### Reading text

[OPEN-ILS-DEV] Self-serve password reset thoughts
Dan Scott
dan at coffeecode.net
Mon Mar 29 00:35:09 EDT 2010
On Sun, 2010-03-28 at 21:47 -0400, Bill Ott wrote:
> Ours is not quite as complex, but has been serving us well since we put
> it into production 18 months ago.
>
> We simply accept a barcode and email address. If they match a given
> account, the password is reset to a random 5-digit integer, which is
> emailed to the address. The email of course does not contain a barcode
> or username, nor a link or any indication of where the password is to be
> used, so the receiving party would need to already have that information
> for it to be of use. Because the value does not meet our complexity
> requirements, it must then be reset by the user following the first login.
>
> The most common complaint comes from individuals that do not have a
> current email address in their account, and therefore cannot get the
> form to reset their password.
>
All bets are off when you're sending anything via email, I suppose.

######
### Provided material

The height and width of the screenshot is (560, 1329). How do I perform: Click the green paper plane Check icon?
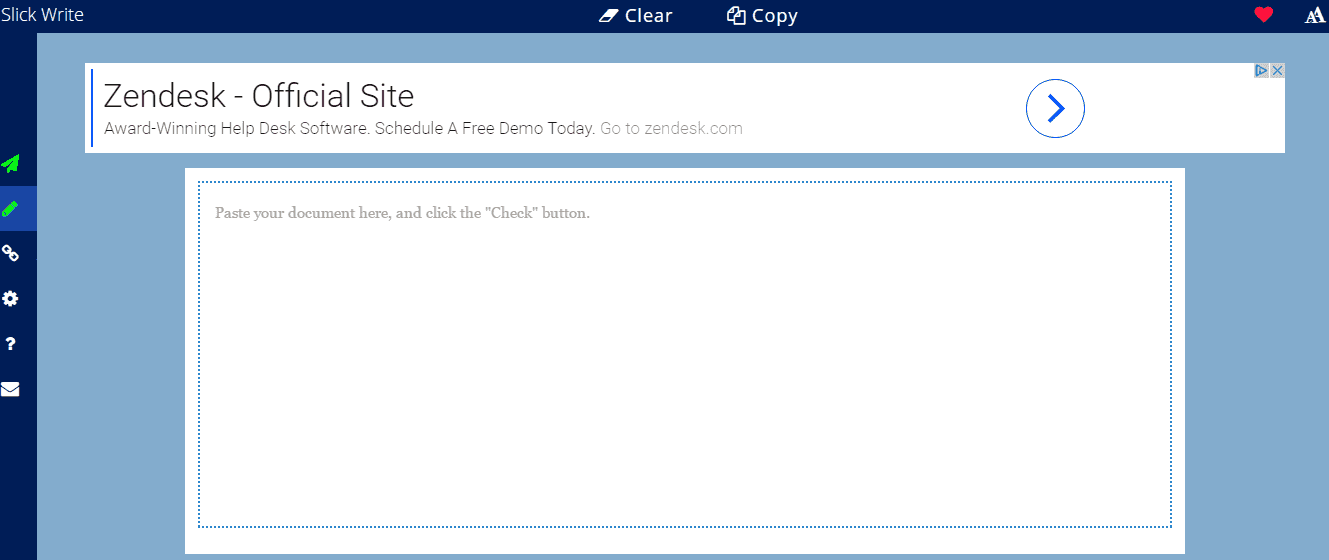(x=11, y=164)
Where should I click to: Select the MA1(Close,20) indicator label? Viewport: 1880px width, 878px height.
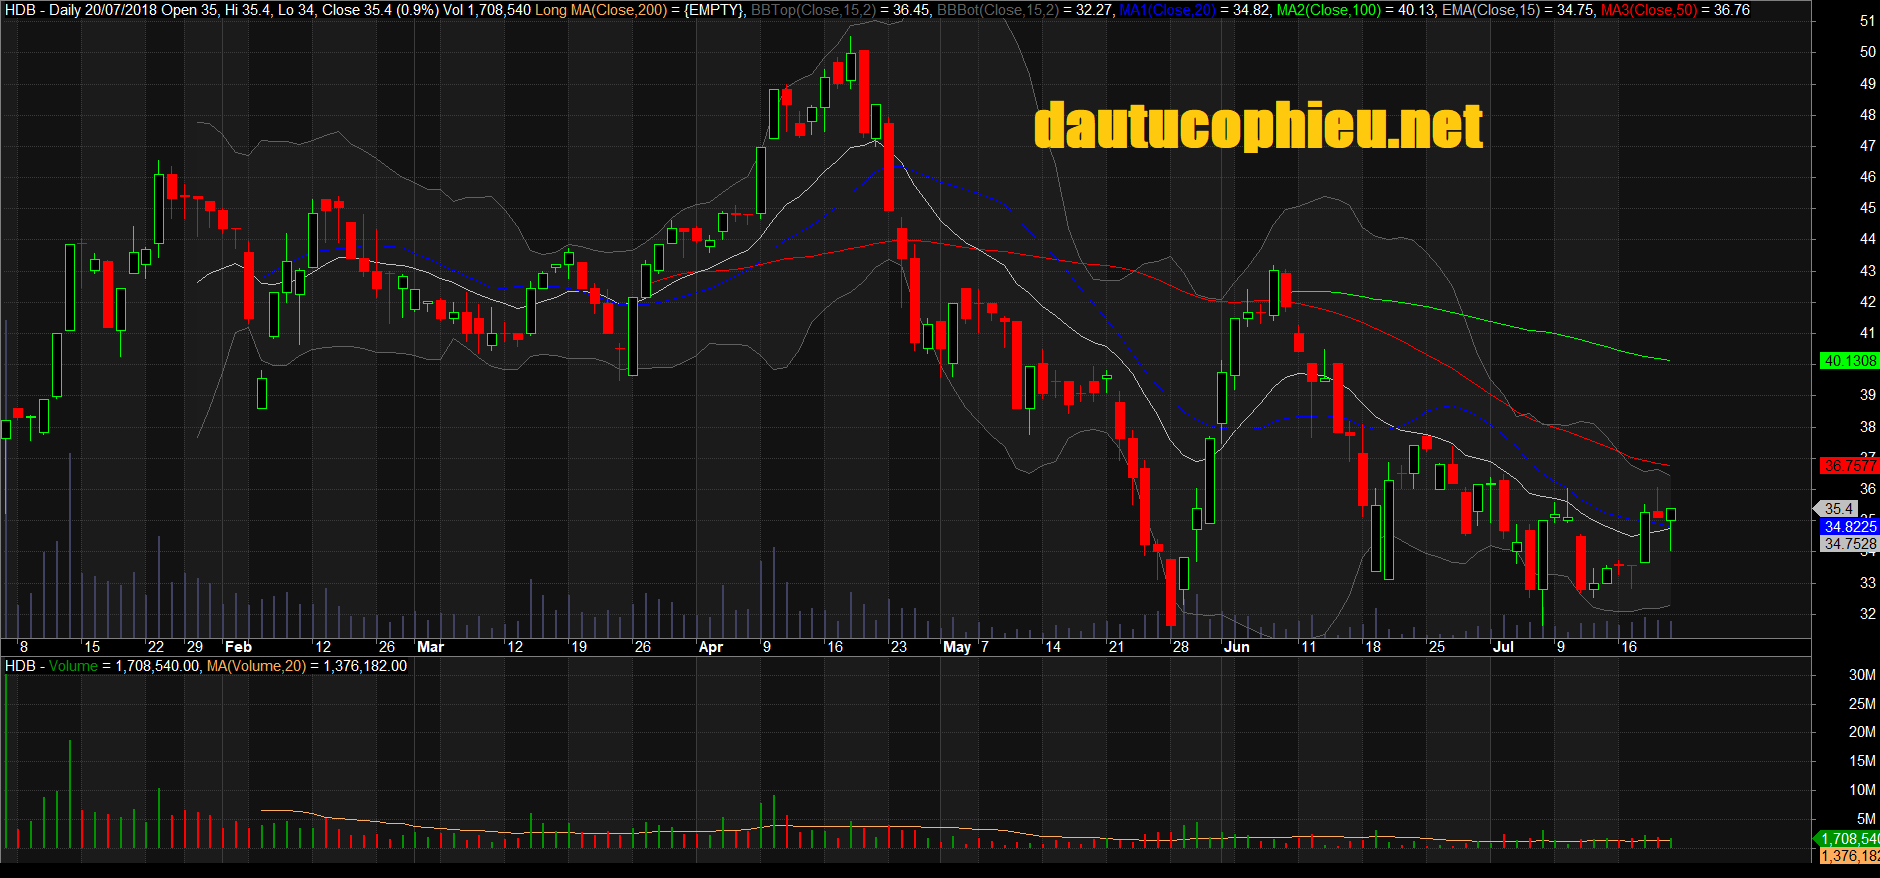pos(1166,10)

######

Aim of the task: Transcribe the stretch from "[OPEN-ILS-DEV] Self-serve password" through "18 months ago." in the password reset message above.

Task result:
[OPEN-ILS-DEV] Self-serve password reset thoughts
Dan Scott
dan at coffeecode.net
Mon Mar 29 00:35:09 EDT 2010
On Sun, 2010-03-28 at 21:47 -0400, Bill Ott wrote:
> Ours is not quite as complex, but has been serving us well since we put
> it into production 18 months ago.